Мартин. Сейчас, сейчас, простите меня.

Ганс. Вот так, и старика отца не забудь. (Пауза.) Жалко все-таки, что мать не выбралась приехать. Веселого здесь мало, хотя посмотреть, как сын совершает святую службу, старухе, наверно, было бы приятно. Погоди, а разве после обряда мать не должна плясать с сыном? Вроде Христос плясал с матерью? Что-то не представляю, как бы наша мать справилась. Небось, думаешь, я вместо нее пройдусь?

Мартин. Этого совсем не нужно, отец.

Ганс. Ведь это вроде как девку замуж выдают, точно?

Мартин. Пожалуй, так.


До этой минуты они избегали прямого контакта, но теперь взглядывают друг на друга и понемногу сбрасывают напряжение.


Ганс (осмелев). Нет, вы только посмотрите! Он же совсем как женщина в этой хламиде!

Мартин (растроганно). Какая уж там женщина, отец.

Ганс. Что ты понимаешь в этом деле? (Коротко рассмеявшись.) Эх, брат Мартин…

Мартин. Да? (Пауза.) Ты пробовал рыбу? А мясо? Возьми, тебе понравится.

Ганс. Брат Мартин. Да, брат Мартин, у алтаря тебе пришлось попотеть. Верно? Я бы не хотел быть в твоей шкуре. Эти твои — они же каждое слово караулят, каждый шаг, все ждут, где промахнешься. Я сам глаз не мог отвести. В одном месте нам почудилось, что ты того и гляди сорвешься, правда, Лука?
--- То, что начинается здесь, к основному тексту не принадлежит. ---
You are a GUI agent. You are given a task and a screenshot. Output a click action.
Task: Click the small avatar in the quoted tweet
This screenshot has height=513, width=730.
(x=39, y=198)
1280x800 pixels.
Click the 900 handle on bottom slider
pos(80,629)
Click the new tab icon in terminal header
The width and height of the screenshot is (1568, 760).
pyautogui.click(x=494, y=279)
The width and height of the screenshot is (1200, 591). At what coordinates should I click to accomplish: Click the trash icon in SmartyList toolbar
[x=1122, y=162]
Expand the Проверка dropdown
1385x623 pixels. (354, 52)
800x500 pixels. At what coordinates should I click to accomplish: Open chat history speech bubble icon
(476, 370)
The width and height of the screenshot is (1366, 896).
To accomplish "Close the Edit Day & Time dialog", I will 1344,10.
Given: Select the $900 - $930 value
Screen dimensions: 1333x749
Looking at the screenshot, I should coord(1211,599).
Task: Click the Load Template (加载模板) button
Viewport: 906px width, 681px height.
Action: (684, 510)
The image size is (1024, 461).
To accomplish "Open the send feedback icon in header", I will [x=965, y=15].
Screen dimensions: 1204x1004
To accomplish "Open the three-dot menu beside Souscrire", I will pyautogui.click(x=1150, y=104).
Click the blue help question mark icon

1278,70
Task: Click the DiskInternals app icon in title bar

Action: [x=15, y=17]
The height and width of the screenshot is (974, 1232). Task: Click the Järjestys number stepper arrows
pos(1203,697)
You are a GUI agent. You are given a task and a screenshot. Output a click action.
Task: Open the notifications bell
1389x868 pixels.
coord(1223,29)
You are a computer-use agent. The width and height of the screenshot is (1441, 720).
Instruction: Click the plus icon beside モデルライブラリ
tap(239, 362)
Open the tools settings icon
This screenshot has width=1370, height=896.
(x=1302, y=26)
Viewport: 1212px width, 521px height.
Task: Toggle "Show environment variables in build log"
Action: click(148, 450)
Лука. Да, были тревожные моменты.

Ганс. Тревожные, аж дух захватывало. Сижу и думаю: «Сорвется, испортит им всю обедню». В каком это месте ты запнулся и брат…

Мартин. Вайнанд.

Ганс. Да, Вайнанд подоспел тебе на помощь? Один раз он тебя просто на руках вынес.

Мартин. Было.

Вайнанд. С молодыми священниками это часто случается на первой литургии.

Ганс. Будто начисто забыл, что сегодня — рождество или простая среда. Нам почудилось, что всю вашу работу заклинило. Ждем, а ничего не дождемся. Где это было-то, Мартин?

Мартин. Не помню.

Ганс. Не помнишь, где застрял?

Мартин (скороговоркой). «Прими, святый отче, вечный и всемогущий господи боже наш, незапятнанную эту гостию, которую я, твой недостойный раб, предлагаю тебе моих ради неисчислимых грехов и ради всех присутствующих здесь и всех верующих христиан, живых и мертвых, дабы способствовать им обрести спасение и жизнь вечную». Я ушел в монастырь, чтобы открыто говорить с богом, без помех, от своего имени, а когда дошло до дела — все слова растерял. Со мной всегда так.

Лука. Ничего, Мартин, с кем не бывает?..

Мартин. Спасибо брату Вайнанду. Отец, почему тебе так не нравится, что я здесь?


Прямой вопрос раздражает Ганса.


Ганс. Не нравится? Что ты мелешь? Ничего подобного.

Мартин. Если можно, скажи прямо, отец. Так лучше.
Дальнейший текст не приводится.